ZB: How did Rosaleen survive as a woman artist during a time when women had no real options for work, living as a single woman and was so open with her sexuality?
SB: Rosaleen worked as a journalist, writing articles for ‘pertinent’ magazine. She and Gavin were employed by Walter Glover to create the book The Art of Rosaleen Norton. She did little paintings and drawings that she would sell at the cafés. People would bring food and coffee to the house, and she would give them a little drawing or something. I’ve uncovered quite a few of those artworks, all with similar stories. She was always very poor, but she didn’t desire a material life. She thought that people should worship nature not the dollar.
ZB: Will you describe how she influenced those around, and how her coven came about, operated and evolved? Did she prefer to work alone and the coven was more of an entourage?
SB: The coven was made up of a small group of close friends who liked to practice magick together.
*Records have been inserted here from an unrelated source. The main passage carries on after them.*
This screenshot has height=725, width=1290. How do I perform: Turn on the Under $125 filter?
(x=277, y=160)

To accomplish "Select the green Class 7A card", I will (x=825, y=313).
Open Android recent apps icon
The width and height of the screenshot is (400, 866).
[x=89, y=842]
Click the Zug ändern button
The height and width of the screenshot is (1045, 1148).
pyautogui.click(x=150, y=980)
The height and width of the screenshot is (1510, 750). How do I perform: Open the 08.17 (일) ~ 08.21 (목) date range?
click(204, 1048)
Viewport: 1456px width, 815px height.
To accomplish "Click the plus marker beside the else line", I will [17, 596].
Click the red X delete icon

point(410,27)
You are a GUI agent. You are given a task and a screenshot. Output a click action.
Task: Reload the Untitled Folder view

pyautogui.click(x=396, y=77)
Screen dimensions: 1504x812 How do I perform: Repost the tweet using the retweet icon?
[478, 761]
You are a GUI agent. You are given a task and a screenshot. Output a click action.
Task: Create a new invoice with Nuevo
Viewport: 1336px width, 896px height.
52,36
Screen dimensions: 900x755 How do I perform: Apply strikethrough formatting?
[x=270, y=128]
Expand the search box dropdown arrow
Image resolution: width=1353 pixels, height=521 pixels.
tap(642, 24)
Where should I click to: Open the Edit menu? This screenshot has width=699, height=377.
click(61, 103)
The members I’ve spoken to are protective of their privacy and I respect that, so I don’t have much to offer in that area. She worked alone at times and other times with a small close-knit group.
ZB: Do you feel she was ahead of her time with her explorations of the astral plane and the occult, working with the entities she met, along with her other esoteric interests?
SB: Rosaleen was a very studious woman. She was well versed in the works of Jung, Freud, Crowley, the Jewish Kabbalah, and much more. She developed her own unique practice while continuing to learn from others. She was a prolific writer, and much of her writing is still coming to the surface through my research…
SB: I think her art was a serious ritual practice and that she should be recognized as Australia’s leading esoteric artist. She did little caricatures of judges and police that were a response to what was going on. But there is a difference between the little works for bread and butter and the major works. There are comments about society in some of her major works, about censorship … She was certainly provocative and communicating through her art. She held a mirror up to society and they didn’t like it. I don’t think that she considered her life a performance, as performance art is a modern concept. She did what she did to survive and to live the life she wanted and that included managing the media. You’ve got to remember that there was no precedent. People weren’t as media savvy as they are today.
ZB: How do you see her as inspiring women today to empower themselves?
SB: I’m not so sure that she would want to inspire women today to empower themselves. I think she did what she did, and lived the way she wanted for her own reasons. And that’s why she is an inspirational woman without necessarily trying to be. Women’s history is so important as it’s easier to see where we are now, by looking back at where we’ve come from. There’s still a way to go so let’s celebrate the things that courageous women like Rosaleen Norton did to pave the way.